[Data records]:
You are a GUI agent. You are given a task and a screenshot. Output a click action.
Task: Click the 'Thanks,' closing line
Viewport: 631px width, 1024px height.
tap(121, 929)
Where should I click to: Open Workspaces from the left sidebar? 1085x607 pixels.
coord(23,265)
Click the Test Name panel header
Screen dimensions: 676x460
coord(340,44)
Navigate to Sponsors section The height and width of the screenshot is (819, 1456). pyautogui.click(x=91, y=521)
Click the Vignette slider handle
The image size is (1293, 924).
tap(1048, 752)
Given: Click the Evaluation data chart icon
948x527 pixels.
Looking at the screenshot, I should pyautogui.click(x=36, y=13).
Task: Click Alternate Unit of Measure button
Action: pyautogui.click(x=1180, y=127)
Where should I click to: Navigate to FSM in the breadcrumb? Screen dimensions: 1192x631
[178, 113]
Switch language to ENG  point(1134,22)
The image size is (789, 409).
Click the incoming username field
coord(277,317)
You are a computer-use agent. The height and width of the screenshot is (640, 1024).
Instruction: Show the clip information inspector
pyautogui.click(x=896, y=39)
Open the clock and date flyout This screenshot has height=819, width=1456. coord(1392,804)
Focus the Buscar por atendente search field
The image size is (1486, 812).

[Exercise]:
Convert the listing into a JSON list of strings with one string per line, starting at its first line and ending at the line that contains "tap(1048, 752)". Leave out any blank lines.

[Solution to this exercise]:
[
  "You are a GUI agent. You are given a task and a screenshot. Output a click action.",
  "Task: Click the 'Thanks,' closing line",
  "Viewport: 631px width, 1024px height.",
  "tap(121, 929)",
  "Where should I click to: Open Workspaces from the left sidebar? 1085x607 pixels.",
  "coord(23,265)",
  "Click the Test Name panel header",
  "Screen dimensions: 676x460",
  "coord(340,44)",
  "Navigate to Sponsors section The height and width of the screenshot is (819, 1456). pyautogui.click(x=91, y=521)",
  "Click the Vignette slider handle",
  "The image size is (1293, 924).",
  "tap(1048, 752)"
]